Raymond Earl Baldwin (August 31, 1893 – October 4, 1986) was a United States Senator, the 72nd and 74th Governor of Connecticut.
Baldwin, a conservative Republican, was elected governor of Connecticut in 1938 during a Republican landslide.
He promised a balanced budget, government aid to private business, and lower taxes.
He sharply cut the state budget, producing a million dollars surplus.
He was defeated for reelection in 1940, but was elected governor again in 1942 and 1944.
He supervised a complex system of civil defense and statewide services on the homefront during the war.
He planned an elaborate program to deal with the postwar reconversion of Connecticut's many warplane and munitions plants.

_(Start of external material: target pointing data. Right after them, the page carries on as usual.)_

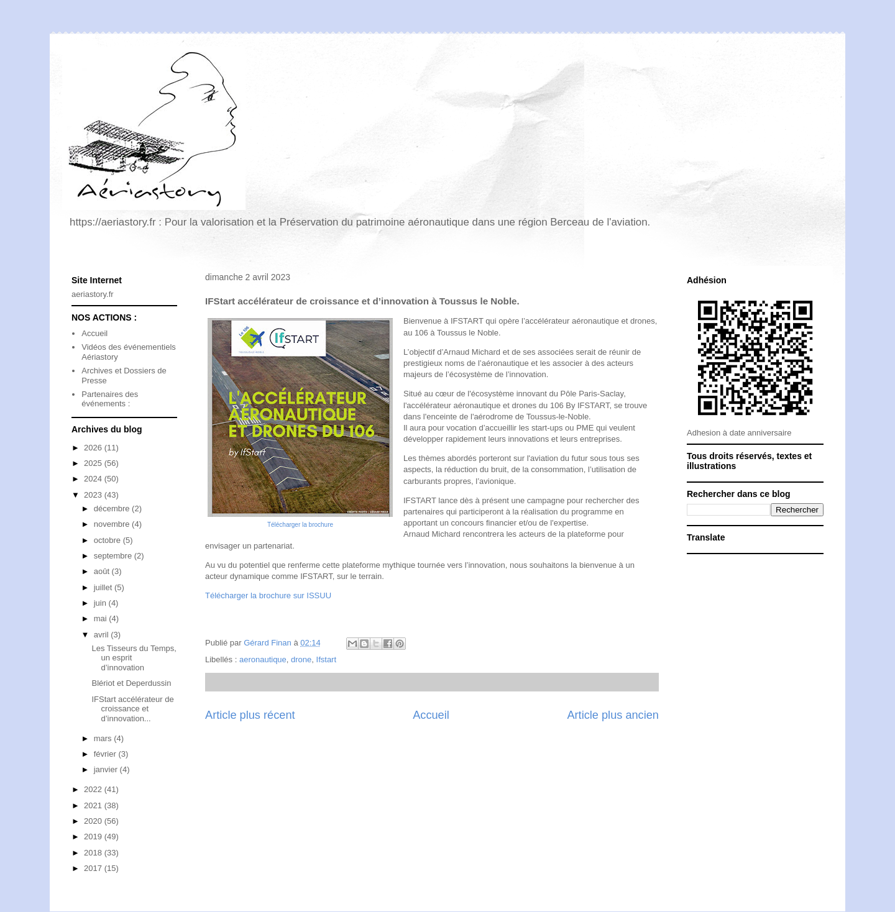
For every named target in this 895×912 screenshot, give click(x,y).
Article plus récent (250, 715)
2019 (94, 836)
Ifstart (326, 659)
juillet (104, 587)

He was elected to the Senate in the Republican landslide of 1946.
As a spokesman for the small businesses of America, he compiled a conservative record in favor of less regulation, except for more regulation of labor unions through the Taft-Harley Act.
As chairman of a subcommittee of the Armed Services committee, Baldwin engaged in a long-running dispute with Wisconsin Senator Joseph McCarthy, McCarthy alleged that Baldwin was whitewashing an episode in which Army prosecutors in 1944 gained the death penalty for German soldiers accused of massacring Americans at the Malmedy Massacre.
Exhausted by the highly publicized controversy, Baldwin resigned from the Senate in December 1949 to become a state judge.